Los problemas de un país se solucionan mucho tiempo después de legislar sobre ellos. Las reformas constitucionales no son la excepción. Tómense las del sexenio pasado como ejemplo. Se aprobó una penal, una de derechos humanos, otra sobre la remuneración de los servidores públicos... y varios años después es imposible decir que alguna es aplicada de manera sistemática en todo México.

Ayer el gobernador del Banco de México (Banxico), Agustín Carstens, dijo sobre las reformas económicas aprobadas en los primeros dos años del actual sexenio: “Nuestro país no ha concluido este proceso de transformación, sino que está inmerso en su etapa más laboriosa, la de implementación de dichas reformas”.

Pese a detalles perfectibles, en general queda poca duda entre los especialistas de que, bien aplicados, los cambios constitucionales aprobados por el Congreso traerían prosperidad a los mexicanos. El gran obstáculo es que México tiene un historial de normativas nunca aplicadas. En la Carta Magna dice que todos los mexicanos tienen derecho a una vivienda digna, a salud y educación de calidad. De sobra está recordar la discrepancia entre la palabra y la realidad. ¿Cómo hacer que esta vez los beneficios sean tangibles?

Para empezar, el Estado mexicano deberá mandar la señal a todos los actores involucrados en los cambios constitucionales de que las modificaciones se aplicarán a rajatabla, sin importar costos políticos. Tardó en hacerse, pero si la reforma educativa ya no será objeto de chantajes de sus opositores —como sí lo fue meses antes—, esa tendría también que ser la actitud del Ejecutivo y de los órganos autónomos frente a otros desafíos de actores no menos poderosos.

Es la única manera de garantizar apego a las reglas aceptadas por todos. Cómo impedir que una empresa intente comprar un contrato con el Estado si ese fue el método empleado por alguna de las filiales de esa misma compañía para obtener permisos de construcción.

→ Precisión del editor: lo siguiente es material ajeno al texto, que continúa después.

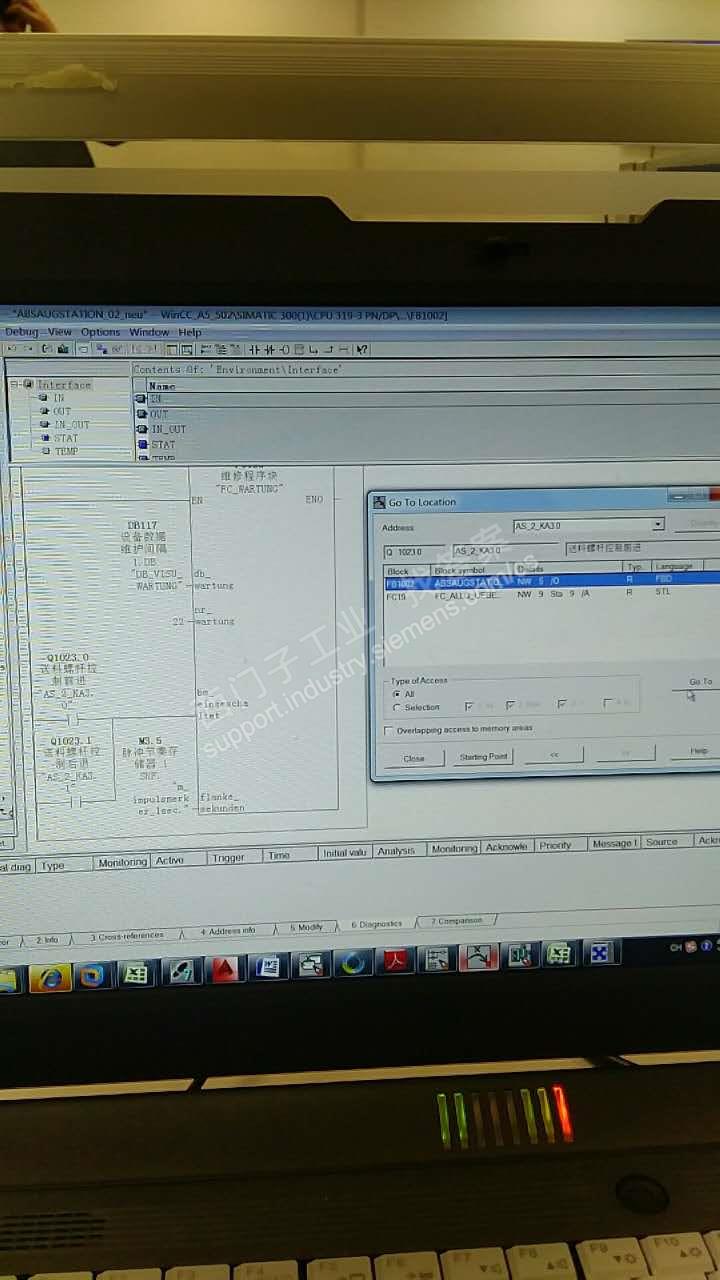Open the Address dropdown in Go To Location

[x=657, y=524]
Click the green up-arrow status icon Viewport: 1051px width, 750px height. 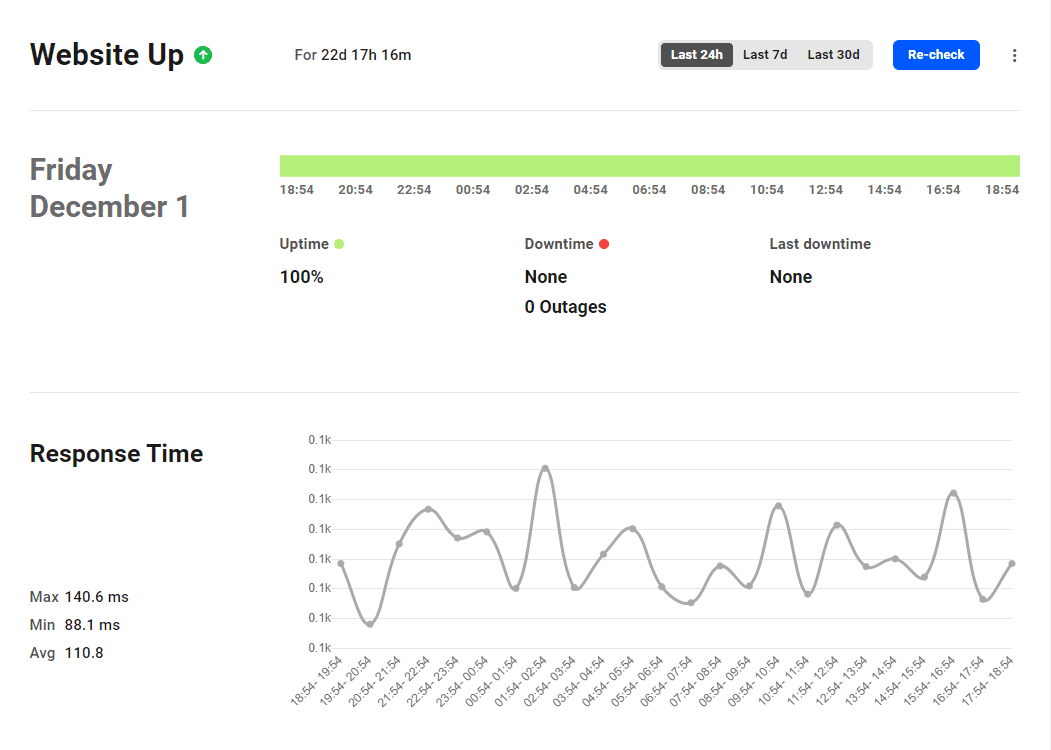(203, 55)
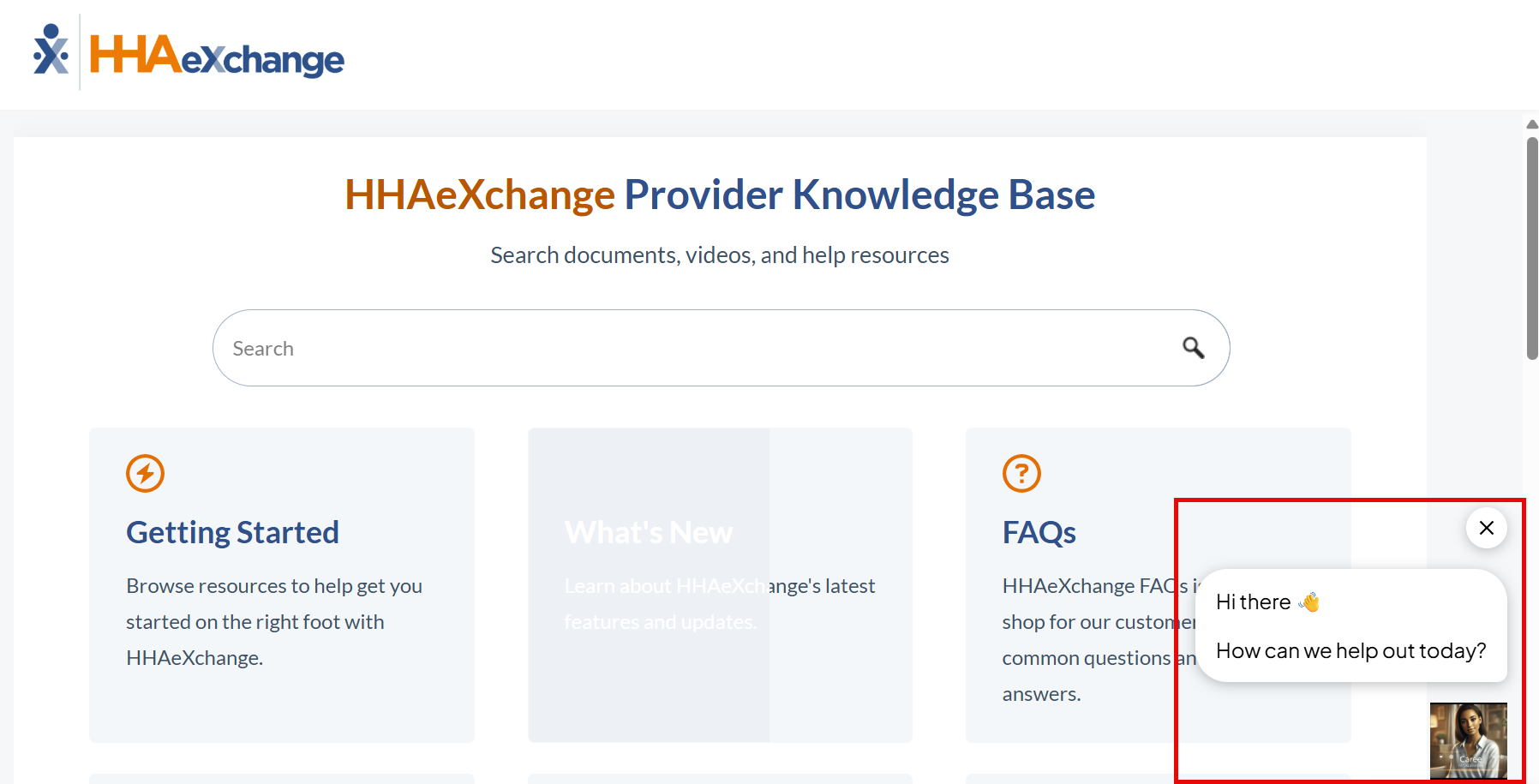Click the FAQs card description text
The height and width of the screenshot is (784, 1539).
[x=1088, y=639]
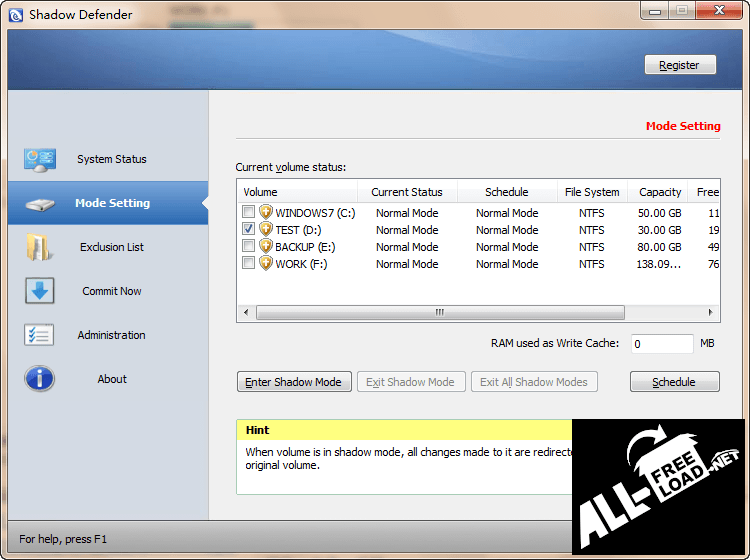Click the Commit Now download arrow icon
This screenshot has height=560, width=750.
coord(40,291)
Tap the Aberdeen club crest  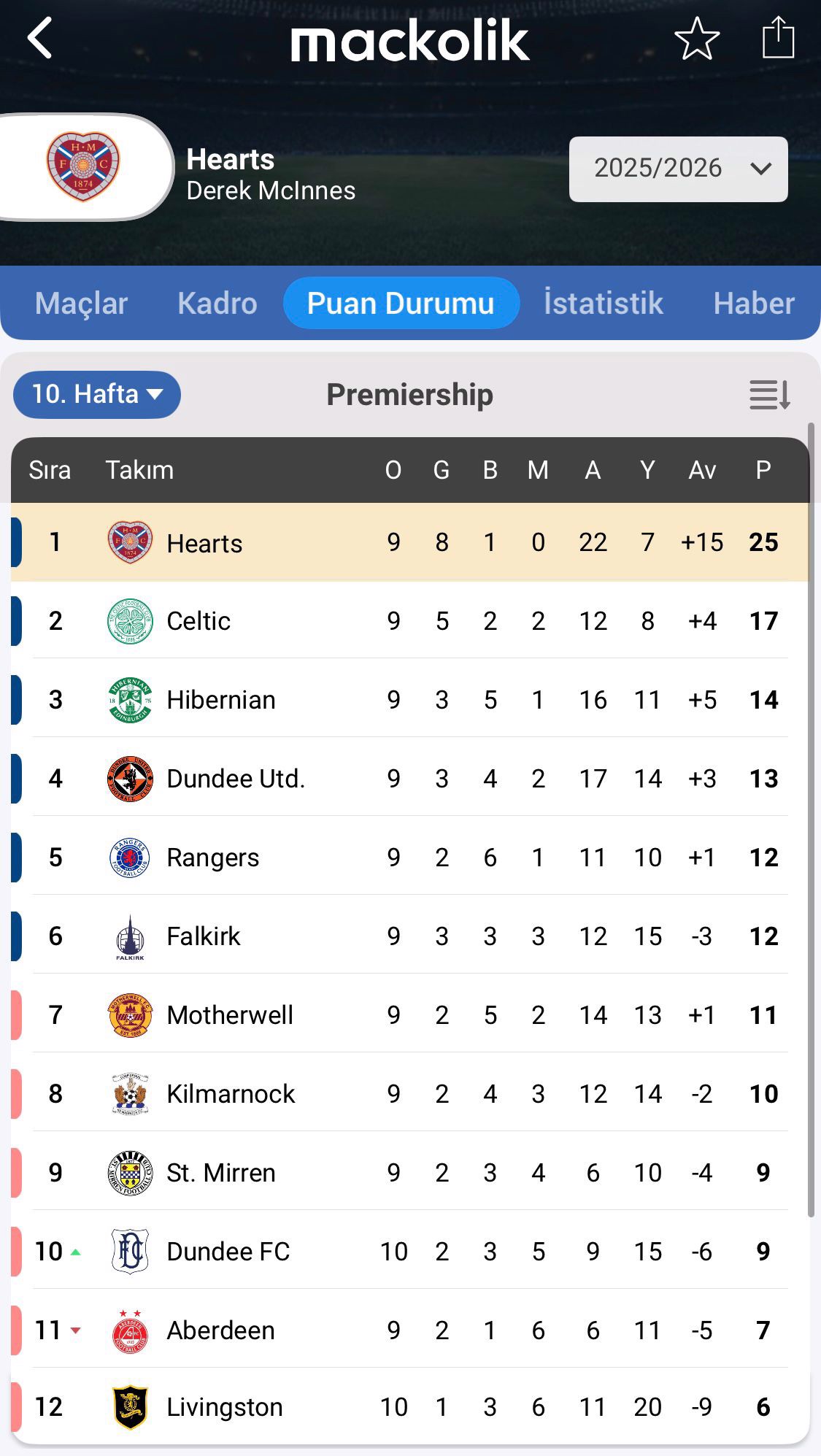(x=130, y=1330)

Así como para confiar en un resultado electoral es crucial tener un árbitro imparcial, de la misma manera se espera una gestión pulcra del recién creado Instituto Federal de Telecomunicaciones, de la nueva Comisión Nacional de Hidrocarburos y de la reforzada Comisión Federal de Competencia Económica.

¿Garantiza el país la certidumbre en las inversiones producto de las grandes reformas? Es ese el gran reto, más que la de por sí difícil aprobación en el Congreso. El pasado apuesta en contra. La apertura económica mexicana se transformó en un capitalismo de amigos, plagado de desigualdad, por fracasar en ese intento. Esta vez debe ser diferente.